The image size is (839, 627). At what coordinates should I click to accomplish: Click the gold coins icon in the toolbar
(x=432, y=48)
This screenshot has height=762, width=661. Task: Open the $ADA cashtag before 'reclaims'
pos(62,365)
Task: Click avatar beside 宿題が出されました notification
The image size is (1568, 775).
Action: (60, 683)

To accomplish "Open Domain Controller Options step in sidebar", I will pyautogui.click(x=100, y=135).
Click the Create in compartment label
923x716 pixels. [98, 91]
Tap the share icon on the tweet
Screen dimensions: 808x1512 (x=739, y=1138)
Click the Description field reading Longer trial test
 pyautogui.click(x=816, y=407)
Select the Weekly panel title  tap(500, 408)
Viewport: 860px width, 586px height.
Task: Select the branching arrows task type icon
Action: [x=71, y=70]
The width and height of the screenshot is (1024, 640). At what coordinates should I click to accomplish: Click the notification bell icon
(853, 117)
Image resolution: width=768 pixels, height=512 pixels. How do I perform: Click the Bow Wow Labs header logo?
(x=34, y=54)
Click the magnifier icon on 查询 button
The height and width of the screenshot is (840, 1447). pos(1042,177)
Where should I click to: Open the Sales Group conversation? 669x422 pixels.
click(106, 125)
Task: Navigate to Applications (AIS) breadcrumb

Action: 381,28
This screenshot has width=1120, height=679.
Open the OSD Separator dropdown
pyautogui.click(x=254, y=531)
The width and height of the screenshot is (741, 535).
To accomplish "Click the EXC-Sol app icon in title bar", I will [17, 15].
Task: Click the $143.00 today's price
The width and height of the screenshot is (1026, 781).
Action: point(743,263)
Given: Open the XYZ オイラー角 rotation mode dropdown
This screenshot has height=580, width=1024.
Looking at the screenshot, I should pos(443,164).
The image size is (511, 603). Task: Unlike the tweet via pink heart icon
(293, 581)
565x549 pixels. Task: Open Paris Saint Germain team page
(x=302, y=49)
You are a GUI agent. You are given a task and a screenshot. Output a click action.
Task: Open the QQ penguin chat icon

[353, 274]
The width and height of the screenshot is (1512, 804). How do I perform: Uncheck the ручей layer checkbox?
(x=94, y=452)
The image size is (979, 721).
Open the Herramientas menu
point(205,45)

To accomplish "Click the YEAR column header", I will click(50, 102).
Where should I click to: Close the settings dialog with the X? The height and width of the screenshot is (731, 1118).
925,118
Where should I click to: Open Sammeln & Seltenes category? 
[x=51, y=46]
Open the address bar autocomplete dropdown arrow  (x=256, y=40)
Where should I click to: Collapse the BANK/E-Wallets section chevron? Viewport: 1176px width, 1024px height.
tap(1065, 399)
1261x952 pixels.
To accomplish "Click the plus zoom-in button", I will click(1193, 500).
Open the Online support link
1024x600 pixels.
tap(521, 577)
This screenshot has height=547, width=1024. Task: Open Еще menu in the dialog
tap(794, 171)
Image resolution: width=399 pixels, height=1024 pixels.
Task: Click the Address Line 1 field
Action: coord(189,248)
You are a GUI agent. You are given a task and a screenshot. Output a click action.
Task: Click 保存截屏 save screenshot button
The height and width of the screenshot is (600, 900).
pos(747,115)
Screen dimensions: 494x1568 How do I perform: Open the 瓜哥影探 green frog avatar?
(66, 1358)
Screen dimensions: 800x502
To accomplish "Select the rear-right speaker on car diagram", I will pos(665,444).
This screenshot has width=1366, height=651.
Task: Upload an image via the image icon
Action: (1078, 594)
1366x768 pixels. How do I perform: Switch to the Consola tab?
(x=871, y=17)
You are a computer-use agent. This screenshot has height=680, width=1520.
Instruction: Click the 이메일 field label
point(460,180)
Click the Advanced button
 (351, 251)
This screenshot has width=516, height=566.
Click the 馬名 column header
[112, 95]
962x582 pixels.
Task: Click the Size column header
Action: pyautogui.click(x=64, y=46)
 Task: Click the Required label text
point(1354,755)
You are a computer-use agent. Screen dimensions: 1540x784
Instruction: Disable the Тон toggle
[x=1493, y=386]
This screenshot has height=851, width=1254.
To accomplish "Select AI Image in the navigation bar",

··········

- [What the exercise asks]:
Taking the lines above, repeat exactly those from the line that contains "This screenshot has width=1120, height=679." through the line that contains "Task: Click the $143.00 today's price", and both of those lines as well. Include nothing else.

- [Solution below]:
This screenshot has width=1120, height=679.
Open the OSD Separator dropdown
pyautogui.click(x=254, y=531)
The width and height of the screenshot is (741, 535).
To accomplish "Click the EXC-Sol app icon in title bar", I will [17, 15].
Task: Click the $143.00 today's price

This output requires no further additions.